Bmg Int'l
1993
The Tao Of Mad Phat <Fringe Zones>
About This Album
Steve Coleman's achievement in creating a musical environment for serious improvising that sets aside acoustic, swing-based rhythms for electric, funk-influenced ones that don't fall prey to repetitive fusion formulas is one of the great creative accomplishments in jazz over the last 20 years. The Tao of Mad Phat, recorded live in the studio before a small invited audience in an attempt to capture the looseness and ambience of the Five Elements' live performances, may be the ideal entry point to sampling that criminally underrated feat. Coleman's studio recordings with the Five Elements are impressive but sometimes suffer from a daunting density that disappears here, largely thanks to drummer Gene Lake. His licks provide the springy, more-bounce-to-the-ounce launching pad that is essential for a group that improvises off rhythmic impulses more than chord cues.

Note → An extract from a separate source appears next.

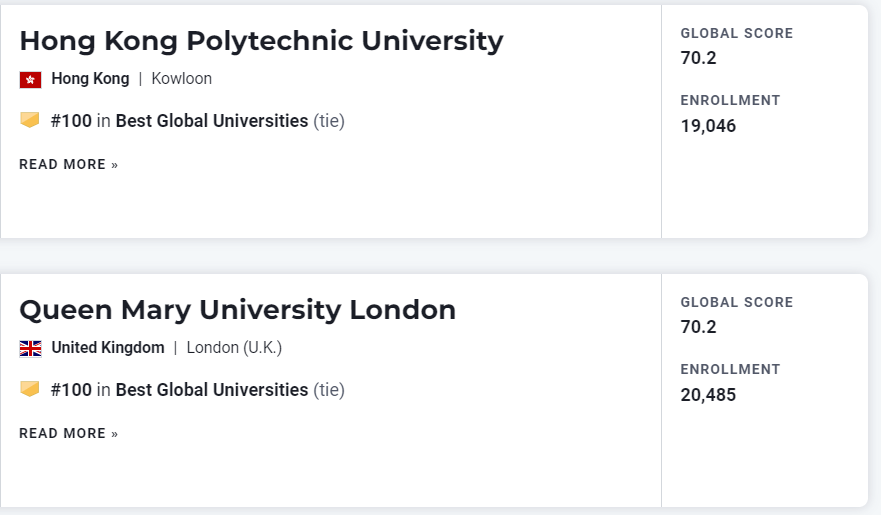This screenshot has width=881, height=515.
Task: Click Read More under Hong Kong Polytechnic
Action: [x=68, y=164]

At times ("Incantation"), the groove sounds something like the Meters' drums-bass tandem of Ziggy Modeliste and George Porter stretching out jazz-wise while guitarist David Gilmore and keyboard player Andy Milne adroitly tackle the tough task of fitting in their lines without cluttering things up. The Tao of Mad Phat isn't 100 percent live, since the tracks fade in and out and were recorded at three different sessions.